What this dot point is asking

You need to explain the problem of evil as a challenge to belief in God, including the inconsistent triad, the logical and evidential forms of the problem, the distinction between moral and natural evil, and then evaluate the responses: the free will defence, the Augustinian theodicy and the Irenaean theodicy. This is one of the most important topics in AS 8, because it tests whether belief in an all-good, all-powerful God can survive the reality of suffering.

The inconsistent triad and the forms of the problem

Moral and natural evil

The free will defence

The free will defence is the central response to moral evil. It argues that God gave humans genuine free will, because a world of free agents who can choose to love and do good is far more valuable than a world of automata who cannot do otherwise. Free will, however, makes moral evil possible: if people are truly free, God cannot guarantee they always choose good without removing the freedom that makes them moral agents. Moral evil is therefore the price of a greater good, freedom, and the responsibility lies with human choices, not with God. Mackie objects that an omnipotent God could have created free beings who always freely choose the good, which (if possible) would undermine the defence.

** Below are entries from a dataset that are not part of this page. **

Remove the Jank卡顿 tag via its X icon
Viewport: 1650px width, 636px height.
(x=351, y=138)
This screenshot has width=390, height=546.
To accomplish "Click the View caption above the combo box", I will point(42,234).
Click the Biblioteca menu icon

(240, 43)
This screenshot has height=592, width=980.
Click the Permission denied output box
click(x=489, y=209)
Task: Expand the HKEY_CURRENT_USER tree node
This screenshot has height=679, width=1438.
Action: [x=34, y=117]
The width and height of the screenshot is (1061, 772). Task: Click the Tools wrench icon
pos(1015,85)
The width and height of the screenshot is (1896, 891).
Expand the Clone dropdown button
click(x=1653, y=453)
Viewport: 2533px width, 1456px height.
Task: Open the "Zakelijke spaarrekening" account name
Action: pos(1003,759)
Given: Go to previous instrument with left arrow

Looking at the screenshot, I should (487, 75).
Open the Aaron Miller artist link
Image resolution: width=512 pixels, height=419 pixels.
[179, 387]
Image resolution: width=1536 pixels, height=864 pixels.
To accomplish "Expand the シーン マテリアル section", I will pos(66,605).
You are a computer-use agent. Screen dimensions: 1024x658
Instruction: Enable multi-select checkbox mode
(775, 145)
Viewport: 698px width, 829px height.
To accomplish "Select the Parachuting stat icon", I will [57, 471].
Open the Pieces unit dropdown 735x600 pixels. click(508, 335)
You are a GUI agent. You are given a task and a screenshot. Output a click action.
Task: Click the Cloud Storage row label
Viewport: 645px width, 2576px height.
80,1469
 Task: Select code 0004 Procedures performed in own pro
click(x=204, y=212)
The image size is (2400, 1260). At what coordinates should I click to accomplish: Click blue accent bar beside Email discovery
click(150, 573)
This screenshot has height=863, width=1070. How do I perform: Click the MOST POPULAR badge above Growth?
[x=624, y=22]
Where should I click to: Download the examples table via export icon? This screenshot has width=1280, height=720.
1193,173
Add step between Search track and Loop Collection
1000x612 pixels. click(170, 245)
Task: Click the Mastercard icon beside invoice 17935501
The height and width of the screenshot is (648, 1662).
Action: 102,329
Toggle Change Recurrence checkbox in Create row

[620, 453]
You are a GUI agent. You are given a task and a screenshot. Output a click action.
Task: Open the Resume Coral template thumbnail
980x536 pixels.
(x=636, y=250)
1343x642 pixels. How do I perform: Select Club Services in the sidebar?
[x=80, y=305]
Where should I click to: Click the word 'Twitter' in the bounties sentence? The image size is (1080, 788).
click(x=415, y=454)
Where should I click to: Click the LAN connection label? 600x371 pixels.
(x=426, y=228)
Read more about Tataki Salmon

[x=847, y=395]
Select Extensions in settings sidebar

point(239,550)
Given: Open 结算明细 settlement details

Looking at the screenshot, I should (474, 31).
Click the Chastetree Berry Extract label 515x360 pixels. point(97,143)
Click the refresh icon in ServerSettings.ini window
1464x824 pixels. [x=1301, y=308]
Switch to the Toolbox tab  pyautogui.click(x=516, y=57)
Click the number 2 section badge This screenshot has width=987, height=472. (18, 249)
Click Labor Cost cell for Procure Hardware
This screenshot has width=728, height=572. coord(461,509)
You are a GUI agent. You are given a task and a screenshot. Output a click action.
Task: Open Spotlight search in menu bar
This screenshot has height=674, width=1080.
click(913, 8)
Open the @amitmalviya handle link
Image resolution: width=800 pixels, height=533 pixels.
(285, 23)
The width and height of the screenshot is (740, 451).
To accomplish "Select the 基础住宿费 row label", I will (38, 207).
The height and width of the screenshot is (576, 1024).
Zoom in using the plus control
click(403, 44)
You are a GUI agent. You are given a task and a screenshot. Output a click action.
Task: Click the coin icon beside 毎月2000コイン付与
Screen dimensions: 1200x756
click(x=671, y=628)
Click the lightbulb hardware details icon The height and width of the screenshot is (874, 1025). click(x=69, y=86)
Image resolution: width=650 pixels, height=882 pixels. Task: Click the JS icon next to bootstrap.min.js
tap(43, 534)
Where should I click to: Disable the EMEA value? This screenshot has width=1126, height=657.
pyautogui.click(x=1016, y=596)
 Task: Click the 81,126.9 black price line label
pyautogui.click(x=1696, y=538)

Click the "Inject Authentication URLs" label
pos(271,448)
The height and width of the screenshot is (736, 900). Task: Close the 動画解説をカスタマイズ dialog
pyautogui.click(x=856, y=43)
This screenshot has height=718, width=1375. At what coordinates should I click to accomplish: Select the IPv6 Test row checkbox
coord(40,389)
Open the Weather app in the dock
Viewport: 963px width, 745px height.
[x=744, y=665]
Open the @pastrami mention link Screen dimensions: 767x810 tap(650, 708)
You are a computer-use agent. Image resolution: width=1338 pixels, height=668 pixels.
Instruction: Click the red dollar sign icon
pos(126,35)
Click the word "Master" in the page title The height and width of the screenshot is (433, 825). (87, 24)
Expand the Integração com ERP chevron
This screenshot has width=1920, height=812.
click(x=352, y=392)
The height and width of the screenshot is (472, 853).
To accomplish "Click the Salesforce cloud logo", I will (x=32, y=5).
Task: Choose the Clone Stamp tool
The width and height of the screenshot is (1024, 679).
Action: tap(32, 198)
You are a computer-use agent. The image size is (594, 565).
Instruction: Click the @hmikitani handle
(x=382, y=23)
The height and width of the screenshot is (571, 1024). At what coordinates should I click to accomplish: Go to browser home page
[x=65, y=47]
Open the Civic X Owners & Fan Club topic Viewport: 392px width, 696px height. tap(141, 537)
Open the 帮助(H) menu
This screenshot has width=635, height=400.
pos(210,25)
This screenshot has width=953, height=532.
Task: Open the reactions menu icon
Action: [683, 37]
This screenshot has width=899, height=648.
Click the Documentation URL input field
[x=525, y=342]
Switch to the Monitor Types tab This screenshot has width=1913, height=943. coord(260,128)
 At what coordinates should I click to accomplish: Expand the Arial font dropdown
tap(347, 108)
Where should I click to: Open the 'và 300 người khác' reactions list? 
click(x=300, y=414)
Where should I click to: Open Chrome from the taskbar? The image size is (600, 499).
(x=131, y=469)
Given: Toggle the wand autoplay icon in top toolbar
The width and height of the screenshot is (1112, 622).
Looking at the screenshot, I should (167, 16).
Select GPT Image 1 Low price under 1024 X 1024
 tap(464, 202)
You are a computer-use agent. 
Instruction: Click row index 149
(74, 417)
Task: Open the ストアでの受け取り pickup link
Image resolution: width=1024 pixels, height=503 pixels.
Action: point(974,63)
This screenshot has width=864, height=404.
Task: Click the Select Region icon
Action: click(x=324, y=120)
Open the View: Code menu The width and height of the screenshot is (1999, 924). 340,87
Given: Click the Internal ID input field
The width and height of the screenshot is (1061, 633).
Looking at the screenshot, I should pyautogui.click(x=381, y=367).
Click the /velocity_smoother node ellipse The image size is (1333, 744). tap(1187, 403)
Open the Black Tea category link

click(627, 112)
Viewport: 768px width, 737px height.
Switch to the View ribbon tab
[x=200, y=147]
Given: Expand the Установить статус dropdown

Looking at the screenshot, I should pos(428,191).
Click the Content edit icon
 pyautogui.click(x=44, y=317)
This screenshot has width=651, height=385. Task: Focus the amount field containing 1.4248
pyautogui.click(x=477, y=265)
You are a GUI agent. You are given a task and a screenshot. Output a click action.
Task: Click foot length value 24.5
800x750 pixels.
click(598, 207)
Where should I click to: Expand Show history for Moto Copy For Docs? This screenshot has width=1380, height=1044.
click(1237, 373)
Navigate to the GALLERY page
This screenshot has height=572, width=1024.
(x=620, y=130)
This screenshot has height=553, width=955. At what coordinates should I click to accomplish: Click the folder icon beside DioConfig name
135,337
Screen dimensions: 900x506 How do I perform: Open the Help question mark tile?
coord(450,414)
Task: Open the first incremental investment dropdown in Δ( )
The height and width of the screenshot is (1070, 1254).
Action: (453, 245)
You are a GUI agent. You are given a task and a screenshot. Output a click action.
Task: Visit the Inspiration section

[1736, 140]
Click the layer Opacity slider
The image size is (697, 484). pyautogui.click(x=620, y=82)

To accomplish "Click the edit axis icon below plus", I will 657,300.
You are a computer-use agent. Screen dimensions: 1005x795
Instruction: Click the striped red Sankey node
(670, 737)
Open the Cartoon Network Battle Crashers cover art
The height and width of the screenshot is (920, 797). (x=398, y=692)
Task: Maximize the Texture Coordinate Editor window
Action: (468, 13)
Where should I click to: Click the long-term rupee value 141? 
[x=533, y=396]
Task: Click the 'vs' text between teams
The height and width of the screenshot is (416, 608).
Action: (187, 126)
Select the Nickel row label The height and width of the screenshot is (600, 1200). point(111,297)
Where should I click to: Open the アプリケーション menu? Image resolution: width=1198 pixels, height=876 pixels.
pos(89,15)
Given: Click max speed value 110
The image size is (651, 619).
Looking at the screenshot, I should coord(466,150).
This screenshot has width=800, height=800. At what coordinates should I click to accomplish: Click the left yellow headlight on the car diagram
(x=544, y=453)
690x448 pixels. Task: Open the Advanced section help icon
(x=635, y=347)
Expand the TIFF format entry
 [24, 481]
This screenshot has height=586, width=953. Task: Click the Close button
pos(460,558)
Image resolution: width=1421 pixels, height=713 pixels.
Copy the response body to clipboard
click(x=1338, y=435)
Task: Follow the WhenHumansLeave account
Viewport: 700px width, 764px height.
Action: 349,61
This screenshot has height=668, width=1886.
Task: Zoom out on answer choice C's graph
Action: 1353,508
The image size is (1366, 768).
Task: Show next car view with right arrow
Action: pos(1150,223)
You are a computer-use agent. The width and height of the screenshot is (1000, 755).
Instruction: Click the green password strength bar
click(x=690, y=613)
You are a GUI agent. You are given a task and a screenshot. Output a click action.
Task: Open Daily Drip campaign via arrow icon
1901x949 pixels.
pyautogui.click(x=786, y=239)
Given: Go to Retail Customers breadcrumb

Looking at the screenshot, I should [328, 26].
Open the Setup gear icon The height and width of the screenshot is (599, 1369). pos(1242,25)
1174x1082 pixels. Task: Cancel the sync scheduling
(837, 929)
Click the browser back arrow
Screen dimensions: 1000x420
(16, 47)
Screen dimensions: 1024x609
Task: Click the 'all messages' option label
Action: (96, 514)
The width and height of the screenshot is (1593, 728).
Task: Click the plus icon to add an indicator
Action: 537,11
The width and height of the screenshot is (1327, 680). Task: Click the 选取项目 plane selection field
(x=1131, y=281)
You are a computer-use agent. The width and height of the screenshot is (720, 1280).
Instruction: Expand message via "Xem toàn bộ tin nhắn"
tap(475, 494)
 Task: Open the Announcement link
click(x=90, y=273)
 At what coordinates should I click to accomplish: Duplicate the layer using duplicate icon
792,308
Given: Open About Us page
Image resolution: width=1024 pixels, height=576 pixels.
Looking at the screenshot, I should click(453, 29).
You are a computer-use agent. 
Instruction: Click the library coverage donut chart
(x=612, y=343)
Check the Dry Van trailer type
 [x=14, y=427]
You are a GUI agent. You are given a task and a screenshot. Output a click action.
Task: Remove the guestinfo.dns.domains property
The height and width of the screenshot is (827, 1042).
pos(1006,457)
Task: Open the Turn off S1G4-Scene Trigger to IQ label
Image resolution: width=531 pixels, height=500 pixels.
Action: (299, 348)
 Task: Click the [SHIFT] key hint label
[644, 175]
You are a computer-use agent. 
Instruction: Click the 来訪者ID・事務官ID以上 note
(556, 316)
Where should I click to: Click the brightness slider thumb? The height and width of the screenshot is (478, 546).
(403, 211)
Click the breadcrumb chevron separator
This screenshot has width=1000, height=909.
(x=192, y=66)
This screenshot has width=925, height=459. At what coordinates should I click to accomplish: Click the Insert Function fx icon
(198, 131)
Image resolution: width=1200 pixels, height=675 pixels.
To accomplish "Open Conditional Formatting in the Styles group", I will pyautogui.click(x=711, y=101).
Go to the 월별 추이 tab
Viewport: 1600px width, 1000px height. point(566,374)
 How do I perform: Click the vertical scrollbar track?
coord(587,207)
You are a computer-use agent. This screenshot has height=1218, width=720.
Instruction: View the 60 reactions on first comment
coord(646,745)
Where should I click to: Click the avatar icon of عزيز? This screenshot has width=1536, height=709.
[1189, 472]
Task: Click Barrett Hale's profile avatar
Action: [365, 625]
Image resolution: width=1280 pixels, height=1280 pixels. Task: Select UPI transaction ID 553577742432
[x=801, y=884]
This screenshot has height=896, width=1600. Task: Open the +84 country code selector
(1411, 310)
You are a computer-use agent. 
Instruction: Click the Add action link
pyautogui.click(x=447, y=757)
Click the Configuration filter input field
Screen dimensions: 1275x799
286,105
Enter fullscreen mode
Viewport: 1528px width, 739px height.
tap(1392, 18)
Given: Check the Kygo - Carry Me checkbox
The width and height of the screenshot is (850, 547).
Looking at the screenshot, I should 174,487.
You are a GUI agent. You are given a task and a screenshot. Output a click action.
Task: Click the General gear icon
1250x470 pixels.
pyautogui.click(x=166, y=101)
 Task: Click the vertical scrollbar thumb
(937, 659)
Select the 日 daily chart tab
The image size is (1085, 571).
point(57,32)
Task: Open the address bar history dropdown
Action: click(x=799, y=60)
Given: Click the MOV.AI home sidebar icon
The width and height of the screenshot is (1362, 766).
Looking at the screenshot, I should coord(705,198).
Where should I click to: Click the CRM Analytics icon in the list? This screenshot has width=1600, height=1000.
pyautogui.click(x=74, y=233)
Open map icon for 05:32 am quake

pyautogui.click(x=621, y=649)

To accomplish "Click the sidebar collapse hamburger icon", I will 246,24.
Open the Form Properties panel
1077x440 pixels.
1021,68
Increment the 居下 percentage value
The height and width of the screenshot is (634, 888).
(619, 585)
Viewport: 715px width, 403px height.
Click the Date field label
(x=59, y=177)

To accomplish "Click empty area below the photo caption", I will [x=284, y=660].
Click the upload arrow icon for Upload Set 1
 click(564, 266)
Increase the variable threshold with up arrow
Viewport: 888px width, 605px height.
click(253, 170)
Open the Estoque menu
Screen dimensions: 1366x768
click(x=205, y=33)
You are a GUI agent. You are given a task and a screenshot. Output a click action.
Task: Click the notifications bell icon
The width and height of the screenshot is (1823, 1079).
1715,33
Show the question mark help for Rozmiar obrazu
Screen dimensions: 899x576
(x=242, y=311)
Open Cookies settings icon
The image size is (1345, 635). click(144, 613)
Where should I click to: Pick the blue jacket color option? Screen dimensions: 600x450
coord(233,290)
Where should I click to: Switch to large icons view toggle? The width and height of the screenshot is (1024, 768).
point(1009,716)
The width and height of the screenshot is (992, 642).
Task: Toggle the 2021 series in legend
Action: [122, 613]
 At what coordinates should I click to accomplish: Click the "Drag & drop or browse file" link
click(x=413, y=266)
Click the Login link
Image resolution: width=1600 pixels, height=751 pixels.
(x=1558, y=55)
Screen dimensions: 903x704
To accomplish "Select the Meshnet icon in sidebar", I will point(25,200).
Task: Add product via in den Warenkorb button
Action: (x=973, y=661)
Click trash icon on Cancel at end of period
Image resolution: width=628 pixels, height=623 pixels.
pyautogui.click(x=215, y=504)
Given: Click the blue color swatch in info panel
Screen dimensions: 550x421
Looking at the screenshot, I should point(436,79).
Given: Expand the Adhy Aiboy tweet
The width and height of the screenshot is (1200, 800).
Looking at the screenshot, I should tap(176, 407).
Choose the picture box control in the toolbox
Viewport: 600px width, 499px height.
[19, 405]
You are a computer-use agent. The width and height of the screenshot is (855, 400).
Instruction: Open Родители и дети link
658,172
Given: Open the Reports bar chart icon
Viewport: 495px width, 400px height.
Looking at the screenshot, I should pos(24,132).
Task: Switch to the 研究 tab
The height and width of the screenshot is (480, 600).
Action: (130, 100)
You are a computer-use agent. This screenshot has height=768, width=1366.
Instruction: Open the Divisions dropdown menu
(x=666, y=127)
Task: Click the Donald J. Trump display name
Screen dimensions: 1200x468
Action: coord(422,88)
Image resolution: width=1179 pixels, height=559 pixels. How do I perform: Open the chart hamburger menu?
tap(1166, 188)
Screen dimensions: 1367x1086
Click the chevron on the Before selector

The Augustinian and Irenaean theodicies

Strengths and weaknesses

A model evaluation paragraph might run: "The theodicies have genuine strengths: the free will defence captures the deep intuition that freedom is valuable even at the cost of its misuse, and the Irenaean approach makes sense of how suffering can build character in a way a pain-free world could not. Yet the criticisms are powerful. The free will defence and the Augustinian theodicy struggle with natural evil, which is not caused by human choice, so the Augustinian appeal to the fall looks strained, and Augustine's claim that a perfect world could go wrong is incoherent. The Irenaean theodicy faces the objection that the scale and apparent pointlessness of some suffering, and the suffering of innocent children and animals, seem far in excess of any soul-making purpose, and that universal salvation makes the moral effort seem unnecessary. The judgement, therefore, is that the theodicies ease the problem, especially the logical form, but the evidential problem, sharpened by gratuitous natural evil, remains the most serious challenge to theism."

Try this

Q1. Distinguish moral evil from natural evil. [2 marks]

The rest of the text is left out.